Final Fantasy has had its summons since its third game…in 1990. Nearly 20 games later in the franchise (and one of them being entirely about summons, plot and gameplay-wise), it’s is next to impossible they would change it now because Nintendo said so.

Then why? Why should this “Nintendo summoning patent” exist in the first place? Why would USPTO allow the company to go about requisitioning a patent for such an obvious, historically used feature?

Muddying of the Waters

The answer, according to legal experts, is “to deter competition”. According to games industry lawyer Richard Hoeg (thanks, Eurogamer!), this is a strategic move to leverage the high cost of litigation. Because lawsuits, regardless of winning or losing them, are expensive to maintain—and even if you do manage to beat Nintendo in court, the company has millions at its disposal to appeal and keep the battle going, effectively wearing you thin, either of patience or finances.

“The filing for such patent protection indicates that Nintendo does intend to pursue a legal strategy in defending itself against entrants in the pocket monster genre,” Hoeg told Eurogamer. “But that strategy may or may not involve lawsuits, as the ‘muddying of the waters’ effected by the patents existence may be enough to deter investment in and creation of competitors. That is, if Nintendo looks like it could pounce, that may be enough. No actual pouncing required.”

This is where the patent becomes a powerful tool. Its existence alone is enough to muddy the waters and create the perception that Nintendo could pounce, which can be enough to deter investment in and creation of competitors without any legal action actually being taken.

Nintendo summon patent could prove troublesome for small developers, but not for the reasons you think
Credit: FreePik

The “Schoolyard Bully” in Action

Like we said, Nintendo does not wish to engage in legal contention with any company comparable to it in size. However, smaller studios, indie developers and other small-scale gaming production teams would be fearful to even consider defending themselves given the fact that, win or lose, Nintendo could just keep the legal ball rolling.

In short, it’s a “schoolyard bully” type of strategy—one where the mere presence of a bully will make you surrender lunch money: you’re afraid of getting beat up, without actually getting beaten up.

Another lawyer heard by Eurogamer—former chief legal officer at The Pokémon Company, Don McGowan—pointed out how this strategy would never work if Nintendo tried it against, say, Sony or Microsoft, or even smaller-but-still-big companies like the aforementioned Square Enix: “I wish Nintendo and Pokémon good luck when the first other developer just entirely ignores this patent and, if those companies sue that developer, the developer shows decades of prior art.”

Still, the gaming community did not take it very well: in a now over 500 comments on Reddit, this thread has a lot of people sharing a lot of opinions, memes and legal considerations about Nintendo’s latest maneuver. Some even took the time to remind their readers how predatory Nintendo can be when it comes to protecting its IPs litigiously—let’s just say “emulators” is treated like a sinful word inside Nintendo’s church.

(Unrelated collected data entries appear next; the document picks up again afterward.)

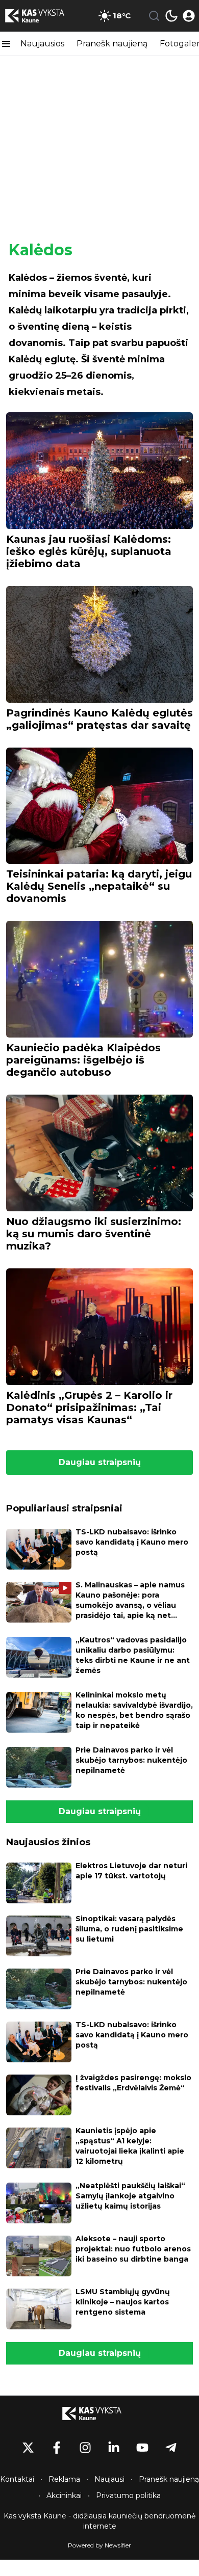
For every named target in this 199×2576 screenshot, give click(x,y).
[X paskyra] (28, 2447)
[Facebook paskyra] (57, 2447)
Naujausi (109, 2479)
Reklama (64, 2479)
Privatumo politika (128, 2495)
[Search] (154, 16)
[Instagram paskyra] (85, 2447)
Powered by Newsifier (99, 2545)
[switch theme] (171, 16)
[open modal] (189, 16)
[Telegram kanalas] (171, 2447)
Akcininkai (64, 2495)
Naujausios (42, 43)
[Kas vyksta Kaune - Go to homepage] (99, 2413)
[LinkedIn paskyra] (114, 2447)
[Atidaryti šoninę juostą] (6, 44)
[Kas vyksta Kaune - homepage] (42, 15)
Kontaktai (17, 2479)
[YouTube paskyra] (142, 2447)
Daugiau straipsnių (100, 1462)
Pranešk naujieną (112, 43)
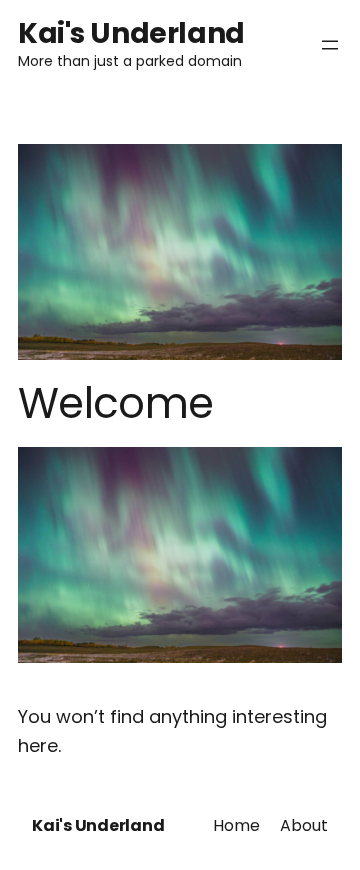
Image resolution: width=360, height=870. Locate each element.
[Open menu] (330, 45)
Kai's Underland (131, 33)
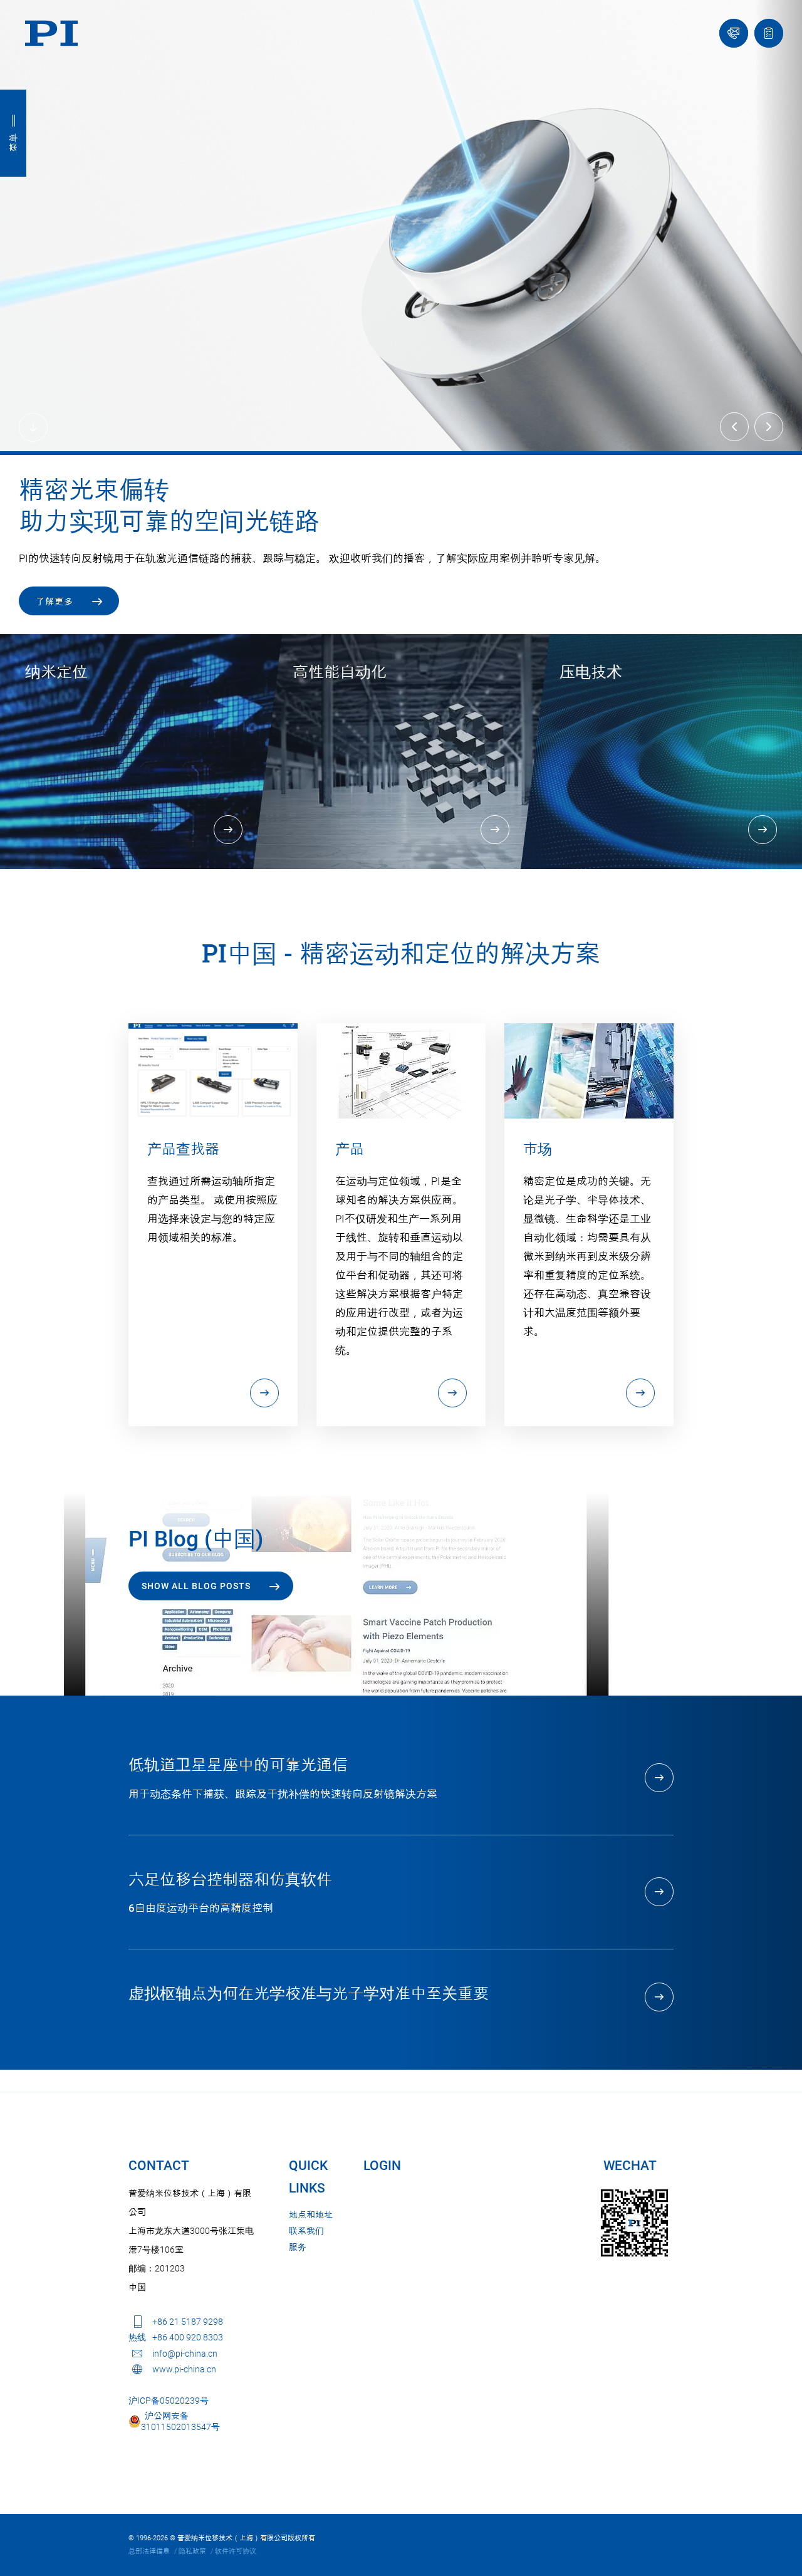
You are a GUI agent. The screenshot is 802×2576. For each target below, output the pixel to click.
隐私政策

Why This Is Just Another Day for Nintendo

At the end of the day, though, Nintendo doesn’t really care that its public image will suffer for this: they’re already seen as a difficult company to deal with, so what’s one more badmouth adjective hurled towards it?

Still, the company knows it got away with a lucky shot on this one: the reason why the Nintendo patent’s wording is so evasive in the first place is because, were it more accurate and precise, the submission request would’ve been denied right away. And since Nintendo wants the patent, but not the legal contention that might come with it, getting it approved was not a “first step”, but the “only, very tough-to-take” step.

Lucky for them, it paid off. Or rather, it might, in the future, should any small developer be scared out of their wits at the possibility of fighting Nintendo over this.